According to the Organization for Economic Co-operation and Development, 130 countries have agreed to the global tax reform. Multinational corporations everywhere will ensure their fair share, but some countries in the European Union have refused to join.
The Organization for Economic Co-operation and Development (OECD) said in a statement that it would impose at least 15 per cent tax on global companies, including US giants Google, Amazon, Facebook and Apple, after the deal is implemented.
The Organization for Economic Co-operation and Development says the new tax system will add $ 150 billion to the national treasury worldwide by 2023.
The framework updates key elements of the centuries-old international tax system used in the globalized and digitized economy of the 21st century.
Following the approval of the Group of Seven Wealth Nations last month, the formal formal agreement and talks will now move to the Group of Twenty (G-20) Advanced and Emerging Economies meeting in Venice, Italy on July 9-10.
U.S. President Joe Biden said the latest agreement takes us to the distance of a global transaction to prevent the race to run to the bottom of corporate tax breaks.
Germany, another spokesman for tax reform, hailed the decision as a “major step towards tax justice” and France described it as “the most important tax treaty of the century”.
“130 countries around the world, including the G20, represent another phase of our mission for global tax reform,” said Rishi Sunak, British Treasury Secretary to the President of the G7.
– ‘In the interest of all’ –
However, differences in global taxes highlight the fact that Ireland and Hungary, two EU low-tax countries, have refused to sign an agreement signed under the Organization for Economic Co-operation and Development.

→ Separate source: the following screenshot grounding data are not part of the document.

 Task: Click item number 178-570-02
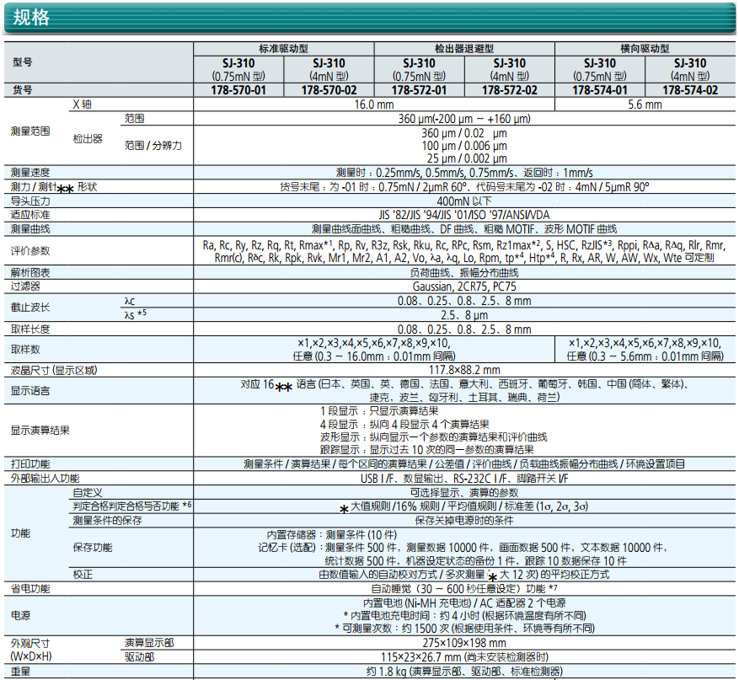[x=329, y=90]
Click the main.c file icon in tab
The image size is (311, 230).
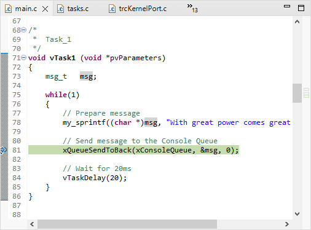coord(9,9)
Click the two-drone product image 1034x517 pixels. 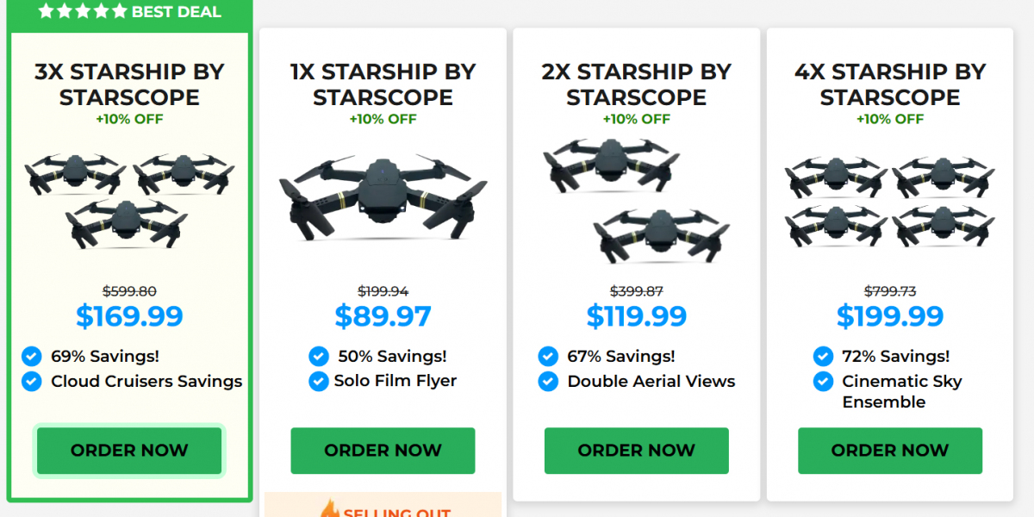click(636, 200)
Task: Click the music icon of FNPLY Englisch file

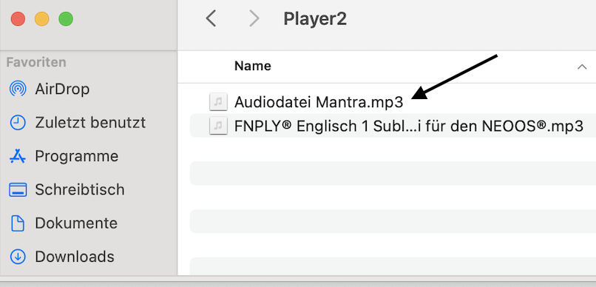Action: [x=219, y=126]
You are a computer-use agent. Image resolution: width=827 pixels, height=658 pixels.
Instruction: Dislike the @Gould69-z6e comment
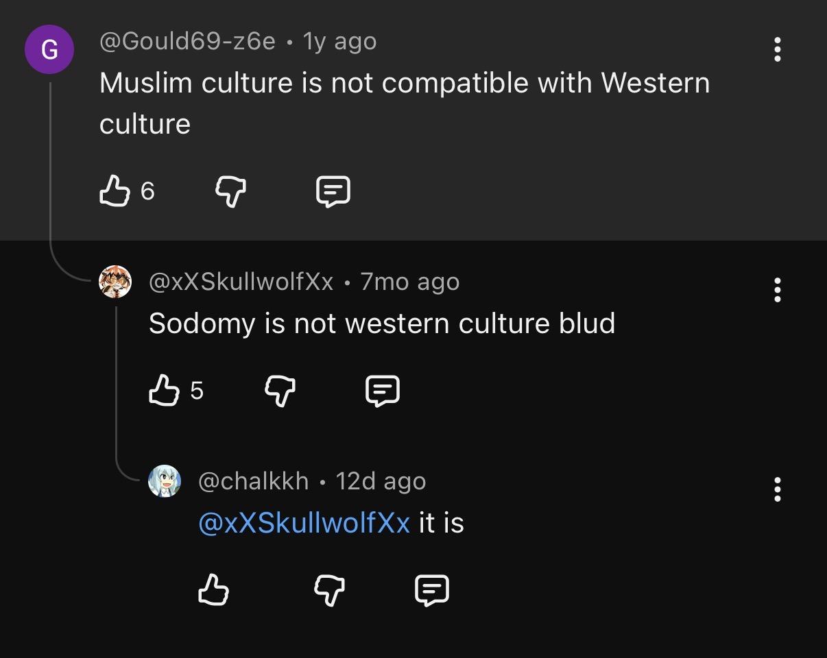pyautogui.click(x=231, y=191)
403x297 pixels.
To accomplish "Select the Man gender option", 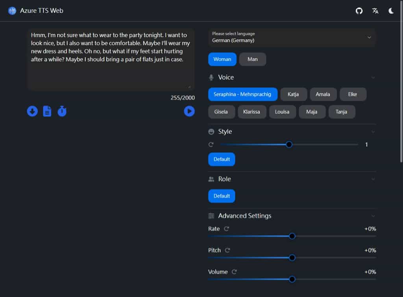I will tap(253, 59).
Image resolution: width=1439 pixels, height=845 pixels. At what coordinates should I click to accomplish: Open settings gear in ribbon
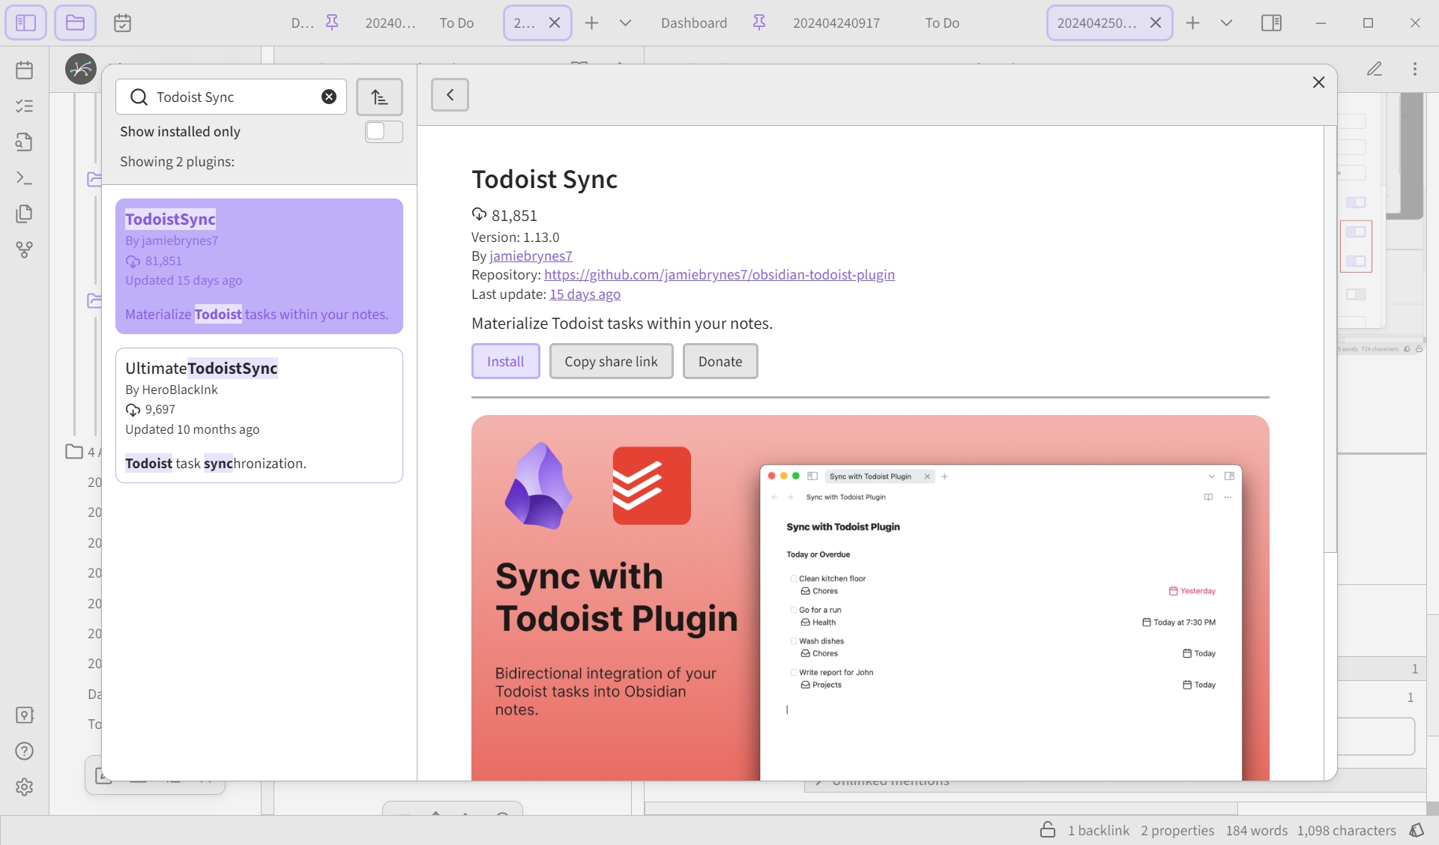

Both countries are part of the European Union, including Luxembourg and Poland, which rely on low tax rates to attract multinational companies and build their economies.
Ireland, home to tech giants such as Facebook, Google and Apple, has a corporate tax rate of just 12.5 percent.
Irish Treasury Secretary Pascal Donohue has warned that Ireland will lose 20 per cent of its corporate revenue due to the new rules.
On Thursday, Donohue said Ireland still supported the deal “on a large scale” but not the minimum 15 percent tax.
“There is still a lot to be done before a comprehensive agreement can be reached,” he said, adding that Ireland would “actively” negotiate further.
Switzerland, known for its banking secrecy laws, has expressed concern that despite the “large reservations” it will support the measures and take into account the interests of “modern small states”.
An agreement on the implementation of the project will be reached in October.
Of the 139 people interviewed, nine have not yet signed.
China is closely monitoring its position on granting tax benefits to key sectors.
“It is in everyone’s interest to reach a final agreement as planned among all members of the comprehensive framework,” said OECD Secretary General Matthias Corman.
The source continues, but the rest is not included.